Aiden mengangguk-angguk paham. "Apa dia dibuang?"
Alfian mengangguk, "Sepertinya begitu."
Aiden menghela nafas pelan. Pria itu menoleh, sekali lagi dia melirik ke arah si bayi. "Kasihan sekali dia. Ibu mana yang tega sekali membuang anak, padahal banyak diluaran sana yang menginginkan kehadiran bayi."
Jika dilihat dari kondisinya.

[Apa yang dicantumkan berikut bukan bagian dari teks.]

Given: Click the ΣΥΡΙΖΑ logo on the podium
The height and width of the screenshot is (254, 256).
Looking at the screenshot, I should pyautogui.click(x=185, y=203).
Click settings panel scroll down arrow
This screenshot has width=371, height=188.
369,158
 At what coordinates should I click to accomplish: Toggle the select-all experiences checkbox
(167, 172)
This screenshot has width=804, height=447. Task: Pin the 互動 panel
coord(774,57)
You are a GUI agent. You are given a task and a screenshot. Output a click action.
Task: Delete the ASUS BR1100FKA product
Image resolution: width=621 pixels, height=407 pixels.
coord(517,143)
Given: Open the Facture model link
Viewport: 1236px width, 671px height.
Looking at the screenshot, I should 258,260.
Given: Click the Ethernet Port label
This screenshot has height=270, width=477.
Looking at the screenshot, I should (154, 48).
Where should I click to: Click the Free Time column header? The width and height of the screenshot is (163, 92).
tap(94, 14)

Bayi yang dibawa Alfian pastinya baru terlahir paling tidak lima atau seminggu.
Masih sangat kecil dan cantik. Pada saat melihatnya untuk pertama kali Aiden bahkan langsung jatuh cinta. Ia tidak habis pikir dengan ibu kandung si bayi yang tega membuang anak secantik itu.
Aiden menghela pelan, "Ngomong-ngomong siapa nama bayinya?" tanya Aiden.
"Angelana Adams."
Degh ....
'Angelana Adams?'
Aiden mengerutkan alisnya bingung. Pria itu terasa mengingat jika dia pernah mendengar di mana dia pernah mendengar nama itu?
"Namanya unik," seru Aiden.
"Yah ... Airin yang memberikan nama itu. Dia sudah jatuh cinta saat pertama kali pihak panti asuhan memperlihatkan Angel. Bagi kami dia benar-benar seorang malaikat untuk rumah tangga kami."
Bersambung ....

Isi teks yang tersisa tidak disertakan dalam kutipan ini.